Olivier Abel : Est-ce que l’on pourrait aller jusqu’à dire que s’il n’y avait pas eu la révolution kemaliste, la Turquie d’aujourd’hui serait au fond plus sécularisée et plus laïque, et vecteur d’un Islam européen plus fort, plus intégré à l’Europe?
Rusen Çakır : Peut-être, oui.
Ömer Laçiner : D’ailleurs l’interprétation de la religion n’a jamais été très stricte ici. En Arabie Saoudite ou d’une autre manière en Iran, on peut voir instituées des interprétations religieuses très strictes et conservatrices. En Turquie, même s’il y a toujours eu des croyants très pratiquants et des communautés qui vivaient selon les règles de la religion, dans la société en général, l’interprétation et l’application de l’islam sont restées modérées et flexibles. On parle volontiers du « musulman de vendredi », qui va à la mosquée chaque vendredi et fait sa prière, mais qui, à la sortie de la mosquée, le soir, va au bistrot, au « meyhane ». Il y a beaucoup de sunnites comme ça, et notamment tous les commerçants. Dans les mariages de mon enfance, mais c’est pareil aujourd’hui, on allait à la mosquée et après on allait boire du « raki ». Cela faisait partie de la même cérémonie. La circoncision aussi est un événement religieux, et les imams viennent réciter des prières. Mais pendant ce temps dans le jardin les autres invités sont en train de mettre le couvert pour le « raki ». Dans les villes moyennes de province, on peut toujours voir cette coexistence étroite de la vie islamique et de la vie non-islamique. Ou bien, dans les grandes villes comme à Istanbul, il y a des musulmans qui vivent selon les préceptes de la religion dans leur quartier, par exemple à Fatih, mais les mêmes musulmans viennent à Beyoglu pour se divertir dans les clubs ou les « music-hall » Et dans les divertissements du ramadan, toute la soirée, on chante avec des jeunes filles, et ensuite on jeûne et on fait la prière. En dépit des exagérations du discours républicaniste, ne pas jeûner était considéré comme normal, et tout le monde était musulman, mais avec modération. Autrefois, ceux qui voulaient divorcer s’adressaient aux cadis shafî parce qu’avec eux le divorce n’était pas aussi difficile qu’avec ceux qui pratiquaient l’école hanefite. Mais pour les cas où l’on voyait les côtés souples du hanefisme, les shafî s’adressaient aux cadis hanefî.

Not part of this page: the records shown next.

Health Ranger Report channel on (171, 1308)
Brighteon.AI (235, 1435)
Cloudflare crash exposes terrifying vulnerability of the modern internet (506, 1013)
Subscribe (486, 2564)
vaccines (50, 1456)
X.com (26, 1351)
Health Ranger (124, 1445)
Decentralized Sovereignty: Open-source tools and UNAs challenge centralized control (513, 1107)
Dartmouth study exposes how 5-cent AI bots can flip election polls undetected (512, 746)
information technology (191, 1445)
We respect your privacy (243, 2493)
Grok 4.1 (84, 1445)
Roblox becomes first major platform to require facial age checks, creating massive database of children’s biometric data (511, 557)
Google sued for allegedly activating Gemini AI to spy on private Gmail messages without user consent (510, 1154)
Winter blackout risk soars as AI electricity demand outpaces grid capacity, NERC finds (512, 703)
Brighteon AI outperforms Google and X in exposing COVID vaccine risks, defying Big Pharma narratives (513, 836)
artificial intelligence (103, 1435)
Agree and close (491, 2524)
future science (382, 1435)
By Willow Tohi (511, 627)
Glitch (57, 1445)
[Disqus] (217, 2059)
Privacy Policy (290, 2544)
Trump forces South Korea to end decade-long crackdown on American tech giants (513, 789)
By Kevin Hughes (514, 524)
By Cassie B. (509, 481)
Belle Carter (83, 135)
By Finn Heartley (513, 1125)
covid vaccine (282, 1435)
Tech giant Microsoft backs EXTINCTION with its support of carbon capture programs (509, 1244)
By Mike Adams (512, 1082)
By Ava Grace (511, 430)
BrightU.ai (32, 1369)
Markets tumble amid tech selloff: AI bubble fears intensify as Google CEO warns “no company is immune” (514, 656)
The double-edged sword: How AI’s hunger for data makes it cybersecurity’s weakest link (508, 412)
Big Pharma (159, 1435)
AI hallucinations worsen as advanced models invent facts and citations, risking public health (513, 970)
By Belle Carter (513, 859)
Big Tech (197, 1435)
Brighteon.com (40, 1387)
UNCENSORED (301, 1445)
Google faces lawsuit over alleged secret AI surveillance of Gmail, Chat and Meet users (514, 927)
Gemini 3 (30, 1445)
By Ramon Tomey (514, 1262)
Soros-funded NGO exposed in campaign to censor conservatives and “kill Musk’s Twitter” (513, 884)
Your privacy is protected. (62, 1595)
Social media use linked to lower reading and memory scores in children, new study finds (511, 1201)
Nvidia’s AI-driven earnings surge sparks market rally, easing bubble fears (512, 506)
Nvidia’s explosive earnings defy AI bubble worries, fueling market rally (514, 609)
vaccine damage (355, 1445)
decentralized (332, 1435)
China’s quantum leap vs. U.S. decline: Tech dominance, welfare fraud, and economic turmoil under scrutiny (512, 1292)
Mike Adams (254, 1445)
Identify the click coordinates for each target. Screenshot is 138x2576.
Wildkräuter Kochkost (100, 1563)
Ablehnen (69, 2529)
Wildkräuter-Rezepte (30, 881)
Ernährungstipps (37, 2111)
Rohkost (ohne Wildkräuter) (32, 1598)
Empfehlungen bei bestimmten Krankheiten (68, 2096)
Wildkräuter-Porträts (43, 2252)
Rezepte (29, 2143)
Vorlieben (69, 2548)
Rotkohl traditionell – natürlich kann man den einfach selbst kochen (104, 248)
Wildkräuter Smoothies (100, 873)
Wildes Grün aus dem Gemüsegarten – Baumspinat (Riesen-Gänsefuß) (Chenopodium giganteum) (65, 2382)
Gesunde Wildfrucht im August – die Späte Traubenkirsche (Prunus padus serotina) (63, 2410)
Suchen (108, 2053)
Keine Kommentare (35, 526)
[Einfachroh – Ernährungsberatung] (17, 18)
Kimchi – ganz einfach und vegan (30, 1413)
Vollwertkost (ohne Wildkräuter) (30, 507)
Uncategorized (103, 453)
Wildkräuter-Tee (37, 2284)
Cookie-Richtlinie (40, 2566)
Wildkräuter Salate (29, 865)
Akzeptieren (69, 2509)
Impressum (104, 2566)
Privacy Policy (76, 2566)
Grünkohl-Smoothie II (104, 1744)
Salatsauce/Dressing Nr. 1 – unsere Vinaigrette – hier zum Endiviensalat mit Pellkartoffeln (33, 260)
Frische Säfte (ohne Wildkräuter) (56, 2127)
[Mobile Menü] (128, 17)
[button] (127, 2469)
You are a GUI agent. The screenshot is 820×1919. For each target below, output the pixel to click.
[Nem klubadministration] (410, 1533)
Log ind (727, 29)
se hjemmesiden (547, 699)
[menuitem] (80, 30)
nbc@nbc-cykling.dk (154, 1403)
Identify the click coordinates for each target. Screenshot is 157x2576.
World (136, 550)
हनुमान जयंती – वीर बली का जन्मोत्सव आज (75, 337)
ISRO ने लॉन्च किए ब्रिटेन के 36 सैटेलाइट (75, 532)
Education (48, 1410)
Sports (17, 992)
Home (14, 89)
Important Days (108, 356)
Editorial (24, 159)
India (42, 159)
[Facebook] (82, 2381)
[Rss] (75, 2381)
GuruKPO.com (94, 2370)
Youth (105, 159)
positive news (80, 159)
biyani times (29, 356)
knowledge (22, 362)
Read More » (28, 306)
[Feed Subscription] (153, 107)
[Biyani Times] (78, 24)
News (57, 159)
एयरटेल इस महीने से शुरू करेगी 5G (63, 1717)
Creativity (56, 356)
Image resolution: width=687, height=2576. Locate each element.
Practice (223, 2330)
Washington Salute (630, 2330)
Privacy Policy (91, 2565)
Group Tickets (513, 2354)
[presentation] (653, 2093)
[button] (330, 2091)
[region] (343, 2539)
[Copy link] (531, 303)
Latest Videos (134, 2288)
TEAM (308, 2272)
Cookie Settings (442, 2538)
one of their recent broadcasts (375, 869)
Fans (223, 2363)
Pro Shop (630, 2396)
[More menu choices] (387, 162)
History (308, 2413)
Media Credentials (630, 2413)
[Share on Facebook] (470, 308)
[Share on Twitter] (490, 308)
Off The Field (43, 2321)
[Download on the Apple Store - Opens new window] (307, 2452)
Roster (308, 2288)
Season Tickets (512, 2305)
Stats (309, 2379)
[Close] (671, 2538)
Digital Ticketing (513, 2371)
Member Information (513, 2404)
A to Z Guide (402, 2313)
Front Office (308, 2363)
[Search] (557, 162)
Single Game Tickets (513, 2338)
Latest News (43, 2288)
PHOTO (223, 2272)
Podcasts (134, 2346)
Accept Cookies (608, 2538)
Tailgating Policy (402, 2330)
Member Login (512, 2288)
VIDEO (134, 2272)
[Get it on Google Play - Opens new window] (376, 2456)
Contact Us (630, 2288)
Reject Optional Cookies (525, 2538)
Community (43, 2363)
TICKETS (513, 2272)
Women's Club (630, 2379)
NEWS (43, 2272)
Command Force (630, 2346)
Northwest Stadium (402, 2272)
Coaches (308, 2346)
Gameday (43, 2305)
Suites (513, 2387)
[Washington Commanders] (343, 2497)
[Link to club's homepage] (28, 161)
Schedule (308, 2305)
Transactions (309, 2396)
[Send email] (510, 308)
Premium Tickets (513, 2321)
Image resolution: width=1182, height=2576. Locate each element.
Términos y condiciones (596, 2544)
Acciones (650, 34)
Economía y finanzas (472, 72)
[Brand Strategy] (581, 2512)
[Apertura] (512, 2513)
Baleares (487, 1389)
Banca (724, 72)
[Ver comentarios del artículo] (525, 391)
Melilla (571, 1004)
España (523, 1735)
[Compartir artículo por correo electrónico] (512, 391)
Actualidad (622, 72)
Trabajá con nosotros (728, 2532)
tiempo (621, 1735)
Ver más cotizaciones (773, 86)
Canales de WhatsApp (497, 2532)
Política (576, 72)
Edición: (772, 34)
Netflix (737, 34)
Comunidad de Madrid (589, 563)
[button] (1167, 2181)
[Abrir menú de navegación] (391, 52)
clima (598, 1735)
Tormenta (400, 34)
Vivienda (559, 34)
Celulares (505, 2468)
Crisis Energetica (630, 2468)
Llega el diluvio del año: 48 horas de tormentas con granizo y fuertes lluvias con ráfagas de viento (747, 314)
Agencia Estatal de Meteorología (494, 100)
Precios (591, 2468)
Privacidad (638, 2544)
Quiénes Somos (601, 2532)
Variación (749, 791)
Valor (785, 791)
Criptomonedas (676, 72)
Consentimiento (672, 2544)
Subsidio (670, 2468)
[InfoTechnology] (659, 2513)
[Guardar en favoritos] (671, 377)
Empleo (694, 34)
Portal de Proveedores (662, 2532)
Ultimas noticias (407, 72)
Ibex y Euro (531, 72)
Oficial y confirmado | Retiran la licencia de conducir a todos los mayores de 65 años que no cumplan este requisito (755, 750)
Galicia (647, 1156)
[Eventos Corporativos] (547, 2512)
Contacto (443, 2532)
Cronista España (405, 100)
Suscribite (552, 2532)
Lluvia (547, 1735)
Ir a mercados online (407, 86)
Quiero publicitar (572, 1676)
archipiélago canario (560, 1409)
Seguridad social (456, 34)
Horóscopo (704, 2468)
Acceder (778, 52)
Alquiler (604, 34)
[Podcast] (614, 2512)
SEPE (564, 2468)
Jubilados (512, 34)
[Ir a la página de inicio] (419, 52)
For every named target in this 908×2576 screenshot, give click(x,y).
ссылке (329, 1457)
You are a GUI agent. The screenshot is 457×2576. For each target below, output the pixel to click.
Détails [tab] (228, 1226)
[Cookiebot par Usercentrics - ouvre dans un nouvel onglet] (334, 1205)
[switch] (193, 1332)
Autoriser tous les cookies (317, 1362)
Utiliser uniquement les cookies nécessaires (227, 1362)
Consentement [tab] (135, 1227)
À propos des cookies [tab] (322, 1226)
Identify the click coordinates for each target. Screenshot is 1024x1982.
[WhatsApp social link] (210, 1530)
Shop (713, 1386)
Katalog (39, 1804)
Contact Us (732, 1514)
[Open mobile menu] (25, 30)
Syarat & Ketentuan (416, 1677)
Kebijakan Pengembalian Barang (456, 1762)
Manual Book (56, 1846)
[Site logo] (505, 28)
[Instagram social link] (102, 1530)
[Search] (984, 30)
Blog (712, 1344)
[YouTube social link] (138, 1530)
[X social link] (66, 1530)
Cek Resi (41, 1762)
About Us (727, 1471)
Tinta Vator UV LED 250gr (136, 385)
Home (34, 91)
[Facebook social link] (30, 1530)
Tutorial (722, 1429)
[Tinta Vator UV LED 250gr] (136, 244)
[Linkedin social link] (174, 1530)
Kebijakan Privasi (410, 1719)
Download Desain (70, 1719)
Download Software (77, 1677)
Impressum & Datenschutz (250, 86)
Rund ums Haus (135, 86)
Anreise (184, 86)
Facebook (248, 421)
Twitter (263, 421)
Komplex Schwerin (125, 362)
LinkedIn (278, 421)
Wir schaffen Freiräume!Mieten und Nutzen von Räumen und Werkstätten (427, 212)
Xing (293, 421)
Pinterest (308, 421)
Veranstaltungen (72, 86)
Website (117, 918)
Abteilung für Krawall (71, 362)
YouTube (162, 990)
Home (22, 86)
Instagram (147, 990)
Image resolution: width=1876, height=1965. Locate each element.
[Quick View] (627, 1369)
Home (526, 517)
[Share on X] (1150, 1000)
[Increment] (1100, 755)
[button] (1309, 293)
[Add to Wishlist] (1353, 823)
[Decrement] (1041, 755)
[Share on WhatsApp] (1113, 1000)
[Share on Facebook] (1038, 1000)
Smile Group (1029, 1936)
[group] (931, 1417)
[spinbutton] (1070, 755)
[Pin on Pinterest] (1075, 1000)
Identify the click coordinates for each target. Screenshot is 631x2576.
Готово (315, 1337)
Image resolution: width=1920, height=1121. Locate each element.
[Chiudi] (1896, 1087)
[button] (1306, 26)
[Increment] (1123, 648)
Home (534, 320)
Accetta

En Turquie, les politiques de laïcisation et l’occidentalisation ont créé dans la société deux classes, définies d’après leurs manières de vivre. Ceux qui avaient une forme de vie plus occidentale ont dominé la vie publique, et se sont comportés comme les membres d’une classe supérieure envers les autres. La différence n’était pas tellement basée sur l’économie, mais ce qui comptait le plus était une manière de vivre moderne. Ceux-là dédaignaient les gens qui menaient une vie plus traditionnelle. C’est ce qui a créé une réaction. Un des facteurs de la montée du parti Refah a été cette réaction de gens qui se sentaient infériorisés, exclus.
Olivier Abel : Comment vois-tu l’avenir de la laïcité?
Rusen Çakır : Positivement. Avec l’affaire de Hizbullah, où l’on a tué les gens parce que les militants de Hizbullah n’approuvaient pas leurs interprétations islamiques, les musulmans ont eu une bonne occasion de voir que la laïcité est obligatoire pour tous, et d’abord pour les croyants. Jusqu’alors la laïcité était perçue comme une garantie pour les non-croyants, pour les non-musulmans, ou pour les peu croyants. C’est à dire comme un instrument contre les croyants, les islamistes, les méchants. Mais c’est d’abord pour les relations entre les alévis et les sunnites par exemple que la laïcité est obligatoire. Le premier problème de l’islamisme, c’est qu’il attaque d’abord les croyants, pas les non-croyants, en disant qu’ils se trompent dans leur interprétation. La laïcité doit d’abord être une garantie pour toutes les interprétations de l’islam, et la garantie de coexistence avec d’autres musulmans dans la vie actuelle en Turquie. Le danger serait d’utiliser le cas des Hizbullah pour la lutte du laïcisme anti-islamiste, alors que cette affaire-là pourrait regrouper les différentes sortes d’intellectuels ou de groupes sociaux pour discuter ensemble de leur coexistence.
Olivier Abel : Je voudrais maintenant passer à la question kurde. Pourquoi ne s’est pas développé davantage en Turquie un discours que j’ai entendu une fois ou deux, un peu à l’italienne dans la ligue lombarde, pour dire: le kurdistan c’est une partie pauvre du pays, et qui nous coûte très cher, pourquoi ne nous en séparerions nous pas?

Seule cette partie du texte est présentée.